AIM OF THE EXERCISE:
Convert the items below into a numbered list, starting at the very first line and running through the line that contains "edit is located at coordinates (173, 101).", inclusive. Leave out any blank lines.
BEGIN RECORDS
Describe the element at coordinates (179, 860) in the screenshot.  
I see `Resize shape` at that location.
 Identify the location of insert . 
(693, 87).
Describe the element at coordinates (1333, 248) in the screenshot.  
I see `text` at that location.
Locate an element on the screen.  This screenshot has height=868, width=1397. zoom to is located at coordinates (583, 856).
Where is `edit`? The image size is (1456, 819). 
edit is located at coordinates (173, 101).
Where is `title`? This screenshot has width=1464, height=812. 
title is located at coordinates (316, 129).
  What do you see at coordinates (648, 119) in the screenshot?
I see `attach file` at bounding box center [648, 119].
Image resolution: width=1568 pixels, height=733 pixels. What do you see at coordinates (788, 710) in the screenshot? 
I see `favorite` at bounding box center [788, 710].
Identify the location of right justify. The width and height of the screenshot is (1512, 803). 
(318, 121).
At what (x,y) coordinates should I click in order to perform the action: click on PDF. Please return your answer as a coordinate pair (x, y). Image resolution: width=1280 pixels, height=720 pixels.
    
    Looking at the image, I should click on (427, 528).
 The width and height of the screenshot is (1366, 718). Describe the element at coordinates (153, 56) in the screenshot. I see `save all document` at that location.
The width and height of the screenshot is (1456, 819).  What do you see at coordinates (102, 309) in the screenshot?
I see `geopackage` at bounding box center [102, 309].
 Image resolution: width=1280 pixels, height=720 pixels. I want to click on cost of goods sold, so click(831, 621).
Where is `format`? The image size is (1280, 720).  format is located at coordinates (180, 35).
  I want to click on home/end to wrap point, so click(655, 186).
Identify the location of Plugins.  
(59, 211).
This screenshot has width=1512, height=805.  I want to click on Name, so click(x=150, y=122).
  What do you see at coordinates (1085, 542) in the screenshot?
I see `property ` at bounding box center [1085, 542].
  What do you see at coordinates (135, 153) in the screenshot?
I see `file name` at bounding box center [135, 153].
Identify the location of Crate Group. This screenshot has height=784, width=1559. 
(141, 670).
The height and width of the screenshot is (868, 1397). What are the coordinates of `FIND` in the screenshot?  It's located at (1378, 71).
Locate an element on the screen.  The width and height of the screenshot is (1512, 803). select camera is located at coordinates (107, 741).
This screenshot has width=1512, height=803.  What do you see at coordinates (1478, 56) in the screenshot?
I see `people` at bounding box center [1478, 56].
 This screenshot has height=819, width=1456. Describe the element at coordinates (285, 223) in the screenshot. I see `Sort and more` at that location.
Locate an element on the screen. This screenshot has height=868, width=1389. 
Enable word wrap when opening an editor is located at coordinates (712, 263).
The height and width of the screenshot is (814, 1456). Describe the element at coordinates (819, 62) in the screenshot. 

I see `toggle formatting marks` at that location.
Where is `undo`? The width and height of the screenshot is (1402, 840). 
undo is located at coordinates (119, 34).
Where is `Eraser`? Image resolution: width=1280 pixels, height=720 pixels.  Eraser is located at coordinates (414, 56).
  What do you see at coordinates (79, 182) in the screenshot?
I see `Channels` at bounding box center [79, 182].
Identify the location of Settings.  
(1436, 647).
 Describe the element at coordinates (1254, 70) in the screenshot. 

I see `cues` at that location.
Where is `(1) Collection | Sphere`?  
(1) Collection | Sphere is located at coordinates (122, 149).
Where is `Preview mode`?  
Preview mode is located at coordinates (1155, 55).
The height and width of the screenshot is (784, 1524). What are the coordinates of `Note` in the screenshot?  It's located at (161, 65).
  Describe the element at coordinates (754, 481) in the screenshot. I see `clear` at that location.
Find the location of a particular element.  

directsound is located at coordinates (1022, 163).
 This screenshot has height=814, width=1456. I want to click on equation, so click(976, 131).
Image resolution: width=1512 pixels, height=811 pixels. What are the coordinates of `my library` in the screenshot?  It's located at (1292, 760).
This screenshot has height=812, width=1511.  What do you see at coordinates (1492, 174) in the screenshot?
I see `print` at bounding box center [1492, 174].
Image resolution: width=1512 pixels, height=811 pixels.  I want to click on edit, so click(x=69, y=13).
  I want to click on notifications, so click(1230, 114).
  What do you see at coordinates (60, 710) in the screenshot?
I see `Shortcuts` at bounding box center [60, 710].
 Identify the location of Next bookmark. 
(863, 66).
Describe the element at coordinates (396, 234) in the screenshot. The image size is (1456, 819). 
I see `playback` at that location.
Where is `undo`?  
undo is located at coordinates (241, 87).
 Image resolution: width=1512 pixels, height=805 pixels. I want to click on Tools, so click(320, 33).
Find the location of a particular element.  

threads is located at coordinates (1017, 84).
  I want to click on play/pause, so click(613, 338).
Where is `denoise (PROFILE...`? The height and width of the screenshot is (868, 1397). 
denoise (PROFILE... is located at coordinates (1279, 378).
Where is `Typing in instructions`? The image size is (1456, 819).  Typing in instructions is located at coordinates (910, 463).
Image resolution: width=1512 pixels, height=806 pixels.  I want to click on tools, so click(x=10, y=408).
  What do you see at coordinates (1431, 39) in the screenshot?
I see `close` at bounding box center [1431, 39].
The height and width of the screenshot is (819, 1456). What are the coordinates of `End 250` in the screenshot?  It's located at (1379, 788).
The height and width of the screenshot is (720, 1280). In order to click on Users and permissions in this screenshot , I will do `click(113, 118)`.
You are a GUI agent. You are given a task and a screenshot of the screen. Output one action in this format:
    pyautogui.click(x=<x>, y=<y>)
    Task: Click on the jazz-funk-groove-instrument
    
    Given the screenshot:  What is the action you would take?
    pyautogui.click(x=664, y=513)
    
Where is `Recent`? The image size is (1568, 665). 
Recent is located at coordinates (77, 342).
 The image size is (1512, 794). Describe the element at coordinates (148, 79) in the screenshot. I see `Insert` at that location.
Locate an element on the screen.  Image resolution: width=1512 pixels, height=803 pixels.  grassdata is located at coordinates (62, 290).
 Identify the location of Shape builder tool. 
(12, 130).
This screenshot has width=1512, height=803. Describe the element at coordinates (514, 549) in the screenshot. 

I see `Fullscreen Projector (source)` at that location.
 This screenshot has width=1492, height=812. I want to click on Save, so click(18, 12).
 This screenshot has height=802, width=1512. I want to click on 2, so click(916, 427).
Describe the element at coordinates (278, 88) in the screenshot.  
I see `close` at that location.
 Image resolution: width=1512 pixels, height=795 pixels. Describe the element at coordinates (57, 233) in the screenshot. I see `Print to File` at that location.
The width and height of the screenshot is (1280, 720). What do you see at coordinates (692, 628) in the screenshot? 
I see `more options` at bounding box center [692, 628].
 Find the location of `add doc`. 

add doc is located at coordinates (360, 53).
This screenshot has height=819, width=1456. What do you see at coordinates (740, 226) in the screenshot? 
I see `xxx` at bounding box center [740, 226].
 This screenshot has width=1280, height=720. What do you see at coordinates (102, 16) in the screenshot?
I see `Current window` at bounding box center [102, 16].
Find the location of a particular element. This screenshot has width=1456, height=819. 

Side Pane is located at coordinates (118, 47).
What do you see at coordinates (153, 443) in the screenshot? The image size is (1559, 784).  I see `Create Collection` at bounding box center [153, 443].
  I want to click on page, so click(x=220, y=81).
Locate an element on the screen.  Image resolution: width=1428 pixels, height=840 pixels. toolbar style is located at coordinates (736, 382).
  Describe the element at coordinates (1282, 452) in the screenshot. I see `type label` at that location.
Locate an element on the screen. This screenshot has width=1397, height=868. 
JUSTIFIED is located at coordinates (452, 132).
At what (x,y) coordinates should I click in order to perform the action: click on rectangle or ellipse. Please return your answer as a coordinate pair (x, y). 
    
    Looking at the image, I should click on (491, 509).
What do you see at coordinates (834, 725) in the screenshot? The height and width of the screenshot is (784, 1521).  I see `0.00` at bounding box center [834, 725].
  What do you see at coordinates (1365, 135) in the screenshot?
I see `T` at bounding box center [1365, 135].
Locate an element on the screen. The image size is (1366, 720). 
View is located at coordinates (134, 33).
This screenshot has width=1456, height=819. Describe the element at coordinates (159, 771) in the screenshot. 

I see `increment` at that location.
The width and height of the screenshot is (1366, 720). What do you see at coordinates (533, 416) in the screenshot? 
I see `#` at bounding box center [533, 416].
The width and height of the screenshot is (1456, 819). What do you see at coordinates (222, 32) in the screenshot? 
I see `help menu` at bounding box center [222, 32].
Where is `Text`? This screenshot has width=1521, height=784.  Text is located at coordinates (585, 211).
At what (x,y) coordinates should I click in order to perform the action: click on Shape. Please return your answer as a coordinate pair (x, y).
END RECORDS
SOLVED PROBLEM:
1. Describe the element at coordinates (179, 860) in the screenshot.  
2. I see `Resize shape` at that location.
3.  Identify the location of insert . 
4. (693, 87).
5. Describe the element at coordinates (1333, 248) in the screenshot.  
6. I see `text` at that location.
7. Locate an element on the screen.  This screenshot has height=868, width=1397. zoom to is located at coordinates (583, 856).
8. Where is `edit`? The image size is (1456, 819). 
9. edit is located at coordinates (173, 101).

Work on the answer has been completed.